PROBLEM DESCRIPTION -> Please copy each line of the listing below precisely, excluding the images.

EXERCISE INPUT ->
---+---

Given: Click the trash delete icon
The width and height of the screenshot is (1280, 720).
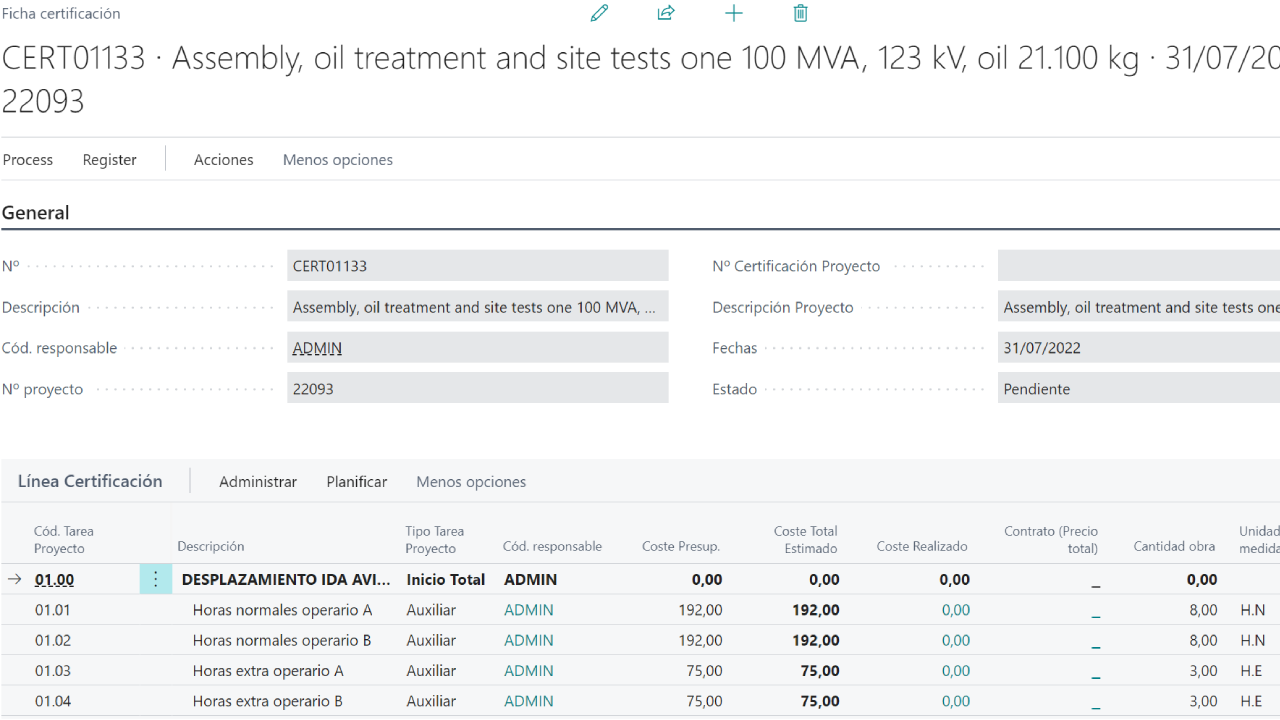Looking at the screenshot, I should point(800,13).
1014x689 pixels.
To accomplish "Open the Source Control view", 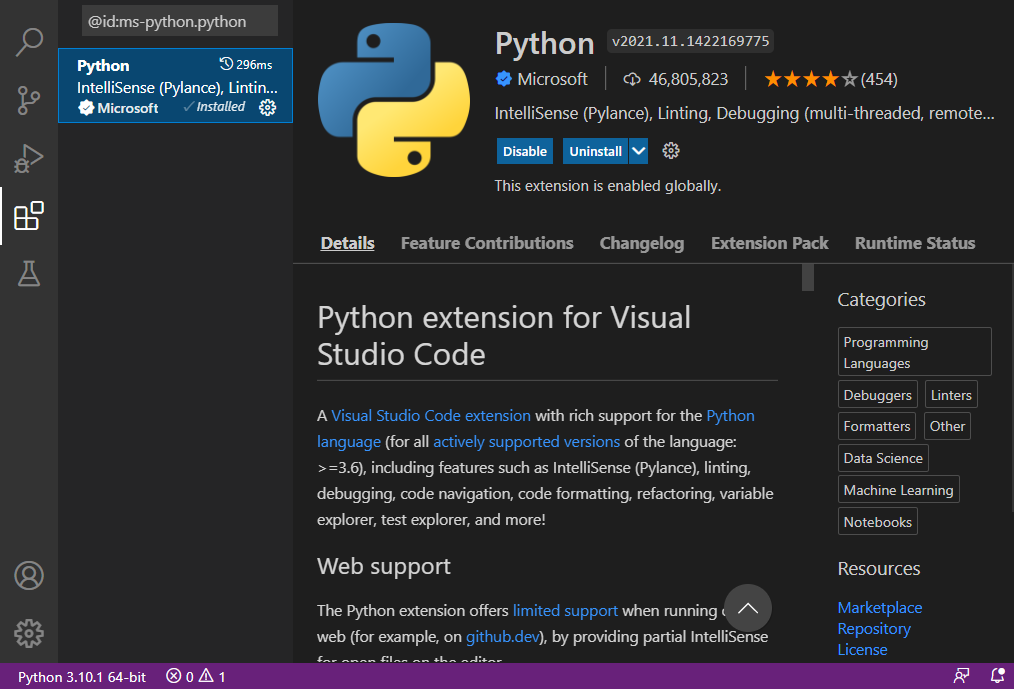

---+---

REPLY TO THE TASK ->
Given: Click the trash delete icon
The width and height of the screenshot is (1280, 720).
Looking at the screenshot, I should point(800,13).
1014x689 pixels.
To accomplish "Open the Source Control view", 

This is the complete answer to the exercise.